Text and item location entries:
+ + + + + + +

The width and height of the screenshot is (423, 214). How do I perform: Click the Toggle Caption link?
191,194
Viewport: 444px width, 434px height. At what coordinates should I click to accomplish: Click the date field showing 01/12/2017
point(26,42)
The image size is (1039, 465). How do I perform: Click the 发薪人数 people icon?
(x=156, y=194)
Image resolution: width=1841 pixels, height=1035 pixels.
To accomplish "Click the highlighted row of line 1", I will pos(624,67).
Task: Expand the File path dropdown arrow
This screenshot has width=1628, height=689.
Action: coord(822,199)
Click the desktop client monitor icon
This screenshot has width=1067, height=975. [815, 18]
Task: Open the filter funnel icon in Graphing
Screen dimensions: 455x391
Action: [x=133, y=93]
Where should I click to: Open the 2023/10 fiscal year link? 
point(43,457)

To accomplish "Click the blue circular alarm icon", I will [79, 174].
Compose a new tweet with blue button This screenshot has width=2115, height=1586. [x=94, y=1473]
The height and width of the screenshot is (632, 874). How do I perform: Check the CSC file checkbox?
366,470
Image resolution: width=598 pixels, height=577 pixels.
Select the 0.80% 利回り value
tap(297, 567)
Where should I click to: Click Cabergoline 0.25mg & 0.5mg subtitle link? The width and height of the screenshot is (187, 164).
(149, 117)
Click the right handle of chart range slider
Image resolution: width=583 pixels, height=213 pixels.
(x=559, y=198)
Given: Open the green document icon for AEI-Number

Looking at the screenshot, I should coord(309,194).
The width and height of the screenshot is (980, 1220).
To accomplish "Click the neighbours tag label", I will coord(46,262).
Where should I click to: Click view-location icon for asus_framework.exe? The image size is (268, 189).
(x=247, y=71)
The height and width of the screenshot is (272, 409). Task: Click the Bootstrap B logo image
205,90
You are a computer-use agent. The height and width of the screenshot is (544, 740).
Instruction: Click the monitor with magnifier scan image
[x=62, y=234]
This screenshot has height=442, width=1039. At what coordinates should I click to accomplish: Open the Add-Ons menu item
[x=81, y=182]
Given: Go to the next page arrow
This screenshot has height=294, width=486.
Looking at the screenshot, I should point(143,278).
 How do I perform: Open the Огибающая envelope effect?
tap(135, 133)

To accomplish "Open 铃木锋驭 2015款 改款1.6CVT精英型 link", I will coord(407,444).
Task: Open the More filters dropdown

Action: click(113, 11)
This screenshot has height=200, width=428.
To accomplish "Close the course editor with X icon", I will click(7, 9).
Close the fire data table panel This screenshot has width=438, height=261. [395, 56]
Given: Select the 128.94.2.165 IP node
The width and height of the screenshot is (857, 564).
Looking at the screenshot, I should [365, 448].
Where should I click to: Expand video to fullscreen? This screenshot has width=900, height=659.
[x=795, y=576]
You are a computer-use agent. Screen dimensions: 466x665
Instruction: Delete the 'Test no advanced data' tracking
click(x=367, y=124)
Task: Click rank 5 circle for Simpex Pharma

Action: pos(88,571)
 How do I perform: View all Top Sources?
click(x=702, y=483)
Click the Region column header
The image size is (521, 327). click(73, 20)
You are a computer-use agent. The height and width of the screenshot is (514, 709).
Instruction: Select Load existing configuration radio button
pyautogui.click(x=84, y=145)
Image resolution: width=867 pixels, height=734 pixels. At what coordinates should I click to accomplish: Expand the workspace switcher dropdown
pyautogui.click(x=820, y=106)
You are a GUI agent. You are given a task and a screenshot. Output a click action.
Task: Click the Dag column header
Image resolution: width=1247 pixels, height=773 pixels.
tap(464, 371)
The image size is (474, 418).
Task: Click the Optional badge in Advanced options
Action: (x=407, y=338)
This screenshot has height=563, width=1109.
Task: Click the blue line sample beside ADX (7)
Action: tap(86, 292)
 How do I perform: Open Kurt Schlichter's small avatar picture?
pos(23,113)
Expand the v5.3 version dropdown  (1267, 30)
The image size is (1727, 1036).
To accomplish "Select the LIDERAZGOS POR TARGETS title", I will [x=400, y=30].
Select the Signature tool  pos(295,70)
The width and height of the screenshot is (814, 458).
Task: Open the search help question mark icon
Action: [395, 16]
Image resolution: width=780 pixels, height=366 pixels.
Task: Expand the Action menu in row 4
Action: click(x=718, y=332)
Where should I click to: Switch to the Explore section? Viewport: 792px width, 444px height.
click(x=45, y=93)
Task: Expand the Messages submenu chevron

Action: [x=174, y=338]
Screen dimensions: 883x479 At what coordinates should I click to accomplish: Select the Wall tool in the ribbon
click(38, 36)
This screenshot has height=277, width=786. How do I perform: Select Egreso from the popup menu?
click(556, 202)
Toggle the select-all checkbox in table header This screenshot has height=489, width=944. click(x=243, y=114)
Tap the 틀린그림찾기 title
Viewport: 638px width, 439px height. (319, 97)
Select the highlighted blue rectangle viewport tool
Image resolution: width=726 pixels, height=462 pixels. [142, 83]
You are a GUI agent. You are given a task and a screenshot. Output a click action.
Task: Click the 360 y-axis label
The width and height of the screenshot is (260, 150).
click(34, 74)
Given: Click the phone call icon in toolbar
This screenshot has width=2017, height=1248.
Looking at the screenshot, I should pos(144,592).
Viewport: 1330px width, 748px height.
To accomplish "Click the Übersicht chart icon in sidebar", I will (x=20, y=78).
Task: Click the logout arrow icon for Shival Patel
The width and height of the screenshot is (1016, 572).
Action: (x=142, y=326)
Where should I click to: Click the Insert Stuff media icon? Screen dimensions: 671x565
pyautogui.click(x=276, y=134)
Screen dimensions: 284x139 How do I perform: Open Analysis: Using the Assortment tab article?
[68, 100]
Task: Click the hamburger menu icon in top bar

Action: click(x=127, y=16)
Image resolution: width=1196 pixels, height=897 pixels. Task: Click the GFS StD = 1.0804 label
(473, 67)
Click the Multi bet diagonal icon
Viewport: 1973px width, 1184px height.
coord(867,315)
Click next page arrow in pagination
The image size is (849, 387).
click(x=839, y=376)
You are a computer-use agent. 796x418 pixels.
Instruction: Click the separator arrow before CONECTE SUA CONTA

+ + + + + + +

**Given request:** Please write out all of the records above, word for word.

**The result:**
The width and height of the screenshot is (423, 214). How do I perform: Click the Toggle Caption link?
191,194
Viewport: 444px width, 434px height. At what coordinates should I click to accomplish: Click the date field showing 01/12/2017
point(26,42)
The image size is (1039, 465). How do I perform: Click the 发薪人数 people icon?
(x=156, y=194)
Image resolution: width=1841 pixels, height=1035 pixels.
To accomplish "Click the highlighted row of line 1", I will pos(624,67).
Task: Expand the File path dropdown arrow
This screenshot has width=1628, height=689.
Action: coord(822,199)
Click the desktop client monitor icon
This screenshot has width=1067, height=975. [815, 18]
Task: Open the filter funnel icon in Graphing
Screen dimensions: 455x391
Action: [x=133, y=93]
Where should I click to: Open the 2023/10 fiscal year link? 
point(43,457)

To accomplish "Click the blue circular alarm icon", I will [79, 174].
Compose a new tweet with blue button This screenshot has width=2115, height=1586. [x=94, y=1473]
The height and width of the screenshot is (632, 874). How do I perform: Check the CSC file checkbox?
366,470
Image resolution: width=598 pixels, height=577 pixels.
Select the 0.80% 利回り value
tap(297, 567)
Where should I click to: Click Cabergoline 0.25mg & 0.5mg subtitle link? The width and height of the screenshot is (187, 164).
(149, 117)
Click the right handle of chart range slider
Image resolution: width=583 pixels, height=213 pixels.
(x=559, y=198)
Given: Open the green document icon for AEI-Number

Looking at the screenshot, I should coord(309,194).
The width and height of the screenshot is (980, 1220).
To accomplish "Click the neighbours tag label", I will coord(46,262).
Where should I click to: Click view-location icon for asus_framework.exe? The image size is (268, 189).
(x=247, y=71)
The height and width of the screenshot is (272, 409). Task: Click the Bootstrap B logo image
205,90
You are a computer-use agent. The height and width of the screenshot is (544, 740).
Instruction: Click the monitor with magnifier scan image
[x=62, y=234]
This screenshot has height=442, width=1039. At what coordinates should I click to accomplish: Open the Add-Ons menu item
[x=81, y=182]
Given: Go to the next page arrow
This screenshot has height=294, width=486.
Looking at the screenshot, I should point(143,278).
 How do I perform: Open the Огибающая envelope effect?
tap(135, 133)

To accomplish "Open 铃木锋驭 2015款 改款1.6CVT精英型 link", I will coord(407,444).
Task: Open the More filters dropdown

Action: click(113, 11)
This screenshot has height=200, width=428.
To accomplish "Close the course editor with X icon", I will click(7, 9).
Close the fire data table panel This screenshot has width=438, height=261. [395, 56]
Given: Select the 128.94.2.165 IP node
The width and height of the screenshot is (857, 564).
Looking at the screenshot, I should [365, 448].
Where should I click to: Expand video to fullscreen? This screenshot has width=900, height=659.
[x=795, y=576]
You are a computer-use agent. Screen dimensions: 466x665
Instruction: Delete the 'Test no advanced data' tracking
click(x=367, y=124)
Task: Click rank 5 circle for Simpex Pharma

Action: pos(88,571)
 How do I perform: View all Top Sources?
click(x=702, y=483)
Click the Region column header
The image size is (521, 327). click(73, 20)
You are a computer-use agent. The height and width of the screenshot is (514, 709).
Instruction: Select Load existing configuration radio button
pyautogui.click(x=84, y=145)
Image resolution: width=867 pixels, height=734 pixels. At what coordinates should I click to accomplish: Expand the workspace switcher dropdown
pyautogui.click(x=820, y=106)
You are a GUI agent. You are given a task and a screenshot. Output a click action.
Task: Click the Dag column header
Image resolution: width=1247 pixels, height=773 pixels.
tap(464, 371)
The image size is (474, 418).
Task: Click the Optional badge in Advanced options
Action: (x=407, y=338)
This screenshot has height=563, width=1109.
Task: Click the blue line sample beside ADX (7)
Action: tap(86, 292)
 How do I perform: Open Kurt Schlichter's small avatar picture?
pos(23,113)
Expand the v5.3 version dropdown  (1267, 30)
The image size is (1727, 1036).
To accomplish "Select the LIDERAZGOS POR TARGETS title", I will [x=400, y=30].
Select the Signature tool  pos(295,70)
The width and height of the screenshot is (814, 458).
Task: Open the search help question mark icon
Action: [395, 16]
Image resolution: width=780 pixels, height=366 pixels.
Task: Expand the Action menu in row 4
Action: click(x=718, y=332)
Where should I click to: Switch to the Explore section? Viewport: 792px width, 444px height.
click(x=45, y=93)
Task: Expand the Messages submenu chevron

Action: [x=174, y=338]
Screen dimensions: 883x479 At what coordinates should I click to accomplish: Select the Wall tool in the ribbon
click(38, 36)
This screenshot has height=277, width=786. How do I perform: Select Egreso from the popup menu?
click(556, 202)
Toggle the select-all checkbox in table header This screenshot has height=489, width=944. click(x=243, y=114)
Tap the 틀린그림찾기 title
Viewport: 638px width, 439px height. (319, 97)
Select the highlighted blue rectangle viewport tool
Image resolution: width=726 pixels, height=462 pixels. [142, 83]
You are a GUI agent. You are given a task and a screenshot. Output a click action.
Task: Click the 360 y-axis label
The width and height of the screenshot is (260, 150).
click(34, 74)
Given: Click the phone call icon in toolbar
This screenshot has width=2017, height=1248.
Looking at the screenshot, I should pos(144,592).
Viewport: 1330px width, 748px height.
To accomplish "Click the Übersicht chart icon in sidebar", I will (x=20, y=78).
Task: Click the logout arrow icon for Shival Patel
The width and height of the screenshot is (1016, 572).
Action: (x=142, y=326)
Where should I click to: Click the Insert Stuff media icon? Screen dimensions: 671x565
pyautogui.click(x=276, y=134)
Screen dimensions: 284x139 How do I perform: Open Analysis: Using the Assortment tab article?
[68, 100]
Task: Click the hamburger menu icon in top bar

Action: click(x=127, y=16)
Image resolution: width=1196 pixels, height=897 pixels. Task: Click the GFS StD = 1.0804 label
(473, 67)
Click the Multi bet diagonal icon
Viewport: 1973px width, 1184px height.
coord(867,315)
Click next page arrow in pagination
The image size is (849, 387).
click(x=839, y=376)
You are a computer-use agent. 796x418 pixels.
Instruction: Click the separator arrow before CONECTE SUA CONTA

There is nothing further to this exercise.